Key Points:
- Operator Filter Sunset: OpenSea discontinues its Operator Filter, impacting NFT creators’ royalty enforcement strategies.
- Blur’s Market Share Surge: Blur’s influence surges, with a 75% trading volume market share, challenging OpenSea’s dominance.
- Evolving NFT Landscape: Amidst declining sales, OpenSea adapts to the changing NFT market dynamics.
As Blur’s influence continues to surge, OpenSea is reevaluating its stance on royalties, leading to shifts in strategies and heightened competition within the NFT market.
The discourse surrounding royalties took center stage in the NFT landscape throughout 2022, with OpenSea emerging as a key player in the conversation by advocating for and implementing royalty payments.
OpenSea even developed a tool designed to disable NFT marketplaces like Blur if they didn’t adhere to royalty standards. However, recent developments indicate that OpenSea might be tempering its strict approach due to the increasing impact of Blur.
OpenSea Discontinues Operator Filter
On August 17th, OpenSea announced its decision to phase out the Operator Filter, effective from August 31st. The Operator Filter, initially introduced in November 2022, allowed NFT creators to enforce royalties on their creations. Functioning as a transaction filter, it empowered creators to establish specific conditions under which they would receive royalties.
We launched our Operator Filter so creators could restrict secondary sales to web3 marketplaces that enforce creator fees.
But we relied on opt-in by the entire ecosystem, which didn’t happen. So we’re making a few changes to our approach to creator fees. 🧵⬇️
— OpenSea (@opensea) August 17, 2023
Creators of new NFT collections faced a choice upon the introduction of the Operator Filter Registry: either implement the tool, preventing their tokens from being traded on platforms not enforcing royalties, or forgo royalty enforcement for the collection on OpenSea.
Blur responded to this dynamic by integrating a publicly accessible marketplace protocol called Seaport, originally launched by OpenSea in 2022. In the midst of these strategic maneuvers and counterstrategies, Blur managed to capture a significant share of the NFT market.
Blur’s Trading Volume Parity with OpenSea
An examination of data from Dune Analytics indicated that Blur had successfully closed the trading volume gap with OpenSea. A comparison of weekly trading volumes over the past two years highlighted OpenSea’s sustained dominance for a significant period. However, the landscape shifted, with Blur now commanding a larger trading volume.

Based on the volume chart, Blur claimed an impressive 75% market share in terms of trading volume, totaling an astonishing 73.5 million over the past week. Meanwhile, the combined trading volume of OpenSea and OpenSea Pro amounted to less than 25 million.
While OpenSea still held an advantage in terms of the number of individual trades conducted, Blur’s trade count wasn’t significantly lagging behind.
Navigating the Path Forward
Furthermore, the initial fervor surrounding NFTs has considerably diminished, as evidenced by the decline in sales activity. Data from Crypto Slam revealed that sales volume had not reached the peaks observed in 2021.

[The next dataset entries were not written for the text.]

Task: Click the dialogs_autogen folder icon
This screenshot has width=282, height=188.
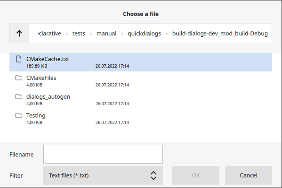Action: (x=19, y=97)
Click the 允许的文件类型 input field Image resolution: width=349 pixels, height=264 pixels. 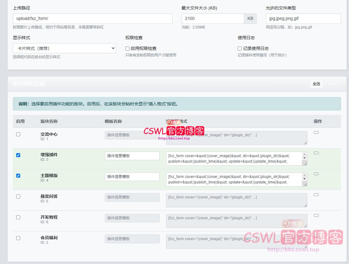[303, 18]
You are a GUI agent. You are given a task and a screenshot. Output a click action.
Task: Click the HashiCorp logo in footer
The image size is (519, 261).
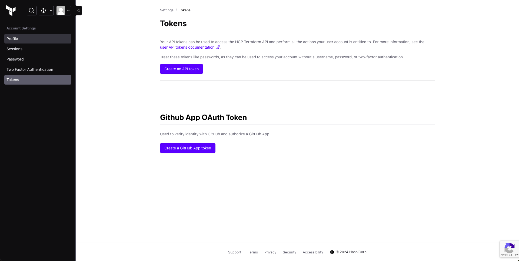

Given the downturn in NFT sales, rigidly enforcing royalties could potentially impede creators from maximizing their earnings. OpenSea’s recent strategic shift might enable it to regain lost ground in its rivalry with Blur.
It’s worth noting that August marked the most significant drop in sales this year, even though certain collections experienced temporary spikes in volume. As of the current moment, the cumulative sales volume hovers around $242 million.